*AIM*
Set down every one of the following entries verbatim, reproducing each line without alteration.

*PROVIDED ENTRIES*
>> start

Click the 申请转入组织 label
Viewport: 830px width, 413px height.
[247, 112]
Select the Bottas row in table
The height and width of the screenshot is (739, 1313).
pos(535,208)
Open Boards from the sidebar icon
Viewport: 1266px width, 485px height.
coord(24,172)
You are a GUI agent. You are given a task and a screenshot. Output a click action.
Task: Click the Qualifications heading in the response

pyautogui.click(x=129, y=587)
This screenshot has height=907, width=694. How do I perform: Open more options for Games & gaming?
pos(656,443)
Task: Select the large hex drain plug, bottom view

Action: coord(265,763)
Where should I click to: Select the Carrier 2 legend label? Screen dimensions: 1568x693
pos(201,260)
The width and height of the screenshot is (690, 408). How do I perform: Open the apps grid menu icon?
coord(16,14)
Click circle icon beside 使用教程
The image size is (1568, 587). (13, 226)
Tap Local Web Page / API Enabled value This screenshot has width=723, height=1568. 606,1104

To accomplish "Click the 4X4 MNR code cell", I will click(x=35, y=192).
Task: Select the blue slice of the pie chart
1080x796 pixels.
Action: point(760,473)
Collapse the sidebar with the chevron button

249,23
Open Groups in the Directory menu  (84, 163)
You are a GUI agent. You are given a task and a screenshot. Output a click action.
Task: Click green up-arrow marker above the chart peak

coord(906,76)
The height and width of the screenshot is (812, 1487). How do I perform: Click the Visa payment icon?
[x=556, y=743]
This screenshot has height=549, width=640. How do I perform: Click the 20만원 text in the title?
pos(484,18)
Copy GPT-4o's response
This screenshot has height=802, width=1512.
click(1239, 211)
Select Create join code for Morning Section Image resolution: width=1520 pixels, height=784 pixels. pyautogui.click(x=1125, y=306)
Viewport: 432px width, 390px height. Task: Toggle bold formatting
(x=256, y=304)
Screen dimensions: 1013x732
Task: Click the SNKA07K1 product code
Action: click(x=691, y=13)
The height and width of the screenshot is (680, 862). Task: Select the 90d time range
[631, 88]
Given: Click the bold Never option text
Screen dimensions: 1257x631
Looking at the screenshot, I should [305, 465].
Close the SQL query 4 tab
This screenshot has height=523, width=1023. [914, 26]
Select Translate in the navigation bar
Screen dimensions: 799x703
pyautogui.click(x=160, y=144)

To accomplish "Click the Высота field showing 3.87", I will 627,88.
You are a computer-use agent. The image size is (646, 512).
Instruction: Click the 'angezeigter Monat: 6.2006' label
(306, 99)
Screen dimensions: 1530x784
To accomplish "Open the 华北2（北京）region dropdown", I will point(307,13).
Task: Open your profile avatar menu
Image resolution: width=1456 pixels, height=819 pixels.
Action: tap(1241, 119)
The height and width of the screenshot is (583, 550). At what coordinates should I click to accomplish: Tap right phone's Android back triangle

>> end

*SOLUTION FOR THIS TASK*
Click the 申请转入组织 label
Viewport: 830px width, 413px height.
[247, 112]
Select the Bottas row in table
The height and width of the screenshot is (739, 1313).
pos(535,208)
Open Boards from the sidebar icon
Viewport: 1266px width, 485px height.
coord(24,172)
You are a GUI agent. You are given a task and a screenshot. Output a click action.
Task: Click the Qualifications heading in the response

pyautogui.click(x=129, y=587)
This screenshot has height=907, width=694. How do I perform: Open more options for Games & gaming?
pos(656,443)
Task: Select the large hex drain plug, bottom view

Action: coord(265,763)
Where should I click to: Select the Carrier 2 legend label? Screen dimensions: 1568x693
pos(201,260)
The width and height of the screenshot is (690, 408). How do I perform: Open the apps grid menu icon?
coord(16,14)
Click circle icon beside 使用教程
The image size is (1568, 587). (13, 226)
Tap Local Web Page / API Enabled value This screenshot has width=723, height=1568. 606,1104

To accomplish "Click the 4X4 MNR code cell", I will click(x=35, y=192).
Task: Select the blue slice of the pie chart
1080x796 pixels.
Action: point(760,473)
Collapse the sidebar with the chevron button

249,23
Open Groups in the Directory menu  (84, 163)
You are a GUI agent. You are given a task and a screenshot. Output a click action.
Task: Click green up-arrow marker above the chart peak

coord(906,76)
The height and width of the screenshot is (812, 1487). How do I perform: Click the Visa payment icon?
[x=556, y=743]
This screenshot has height=549, width=640. How do I perform: Click the 20만원 text in the title?
pos(484,18)
Copy GPT-4o's response
This screenshot has height=802, width=1512.
click(1239, 211)
Select Create join code for Morning Section Image resolution: width=1520 pixels, height=784 pixels. pyautogui.click(x=1125, y=306)
Viewport: 432px width, 390px height. Task: Toggle bold formatting
(x=256, y=304)
Screen dimensions: 1013x732
Task: Click the SNKA07K1 product code
Action: click(x=691, y=13)
The height and width of the screenshot is (680, 862). Task: Select the 90d time range
[631, 88]
Given: Click the bold Never option text
Screen dimensions: 1257x631
Looking at the screenshot, I should [305, 465].
Close the SQL query 4 tab
This screenshot has height=523, width=1023. [914, 26]
Select Translate in the navigation bar
Screen dimensions: 799x703
pyautogui.click(x=160, y=144)

To accomplish "Click the Высота field showing 3.87", I will 627,88.
You are a computer-use agent. The image size is (646, 512).
Instruction: Click the 'angezeigter Monat: 6.2006' label
(306, 99)
Screen dimensions: 1530x784
To accomplish "Open the 华北2（北京）region dropdown", I will point(307,13).
Task: Open your profile avatar menu
Image resolution: width=1456 pixels, height=819 pixels.
Action: tap(1241, 119)
The height and width of the screenshot is (583, 550). At what coordinates should I click to accomplish: Tap right phone's Android back triangle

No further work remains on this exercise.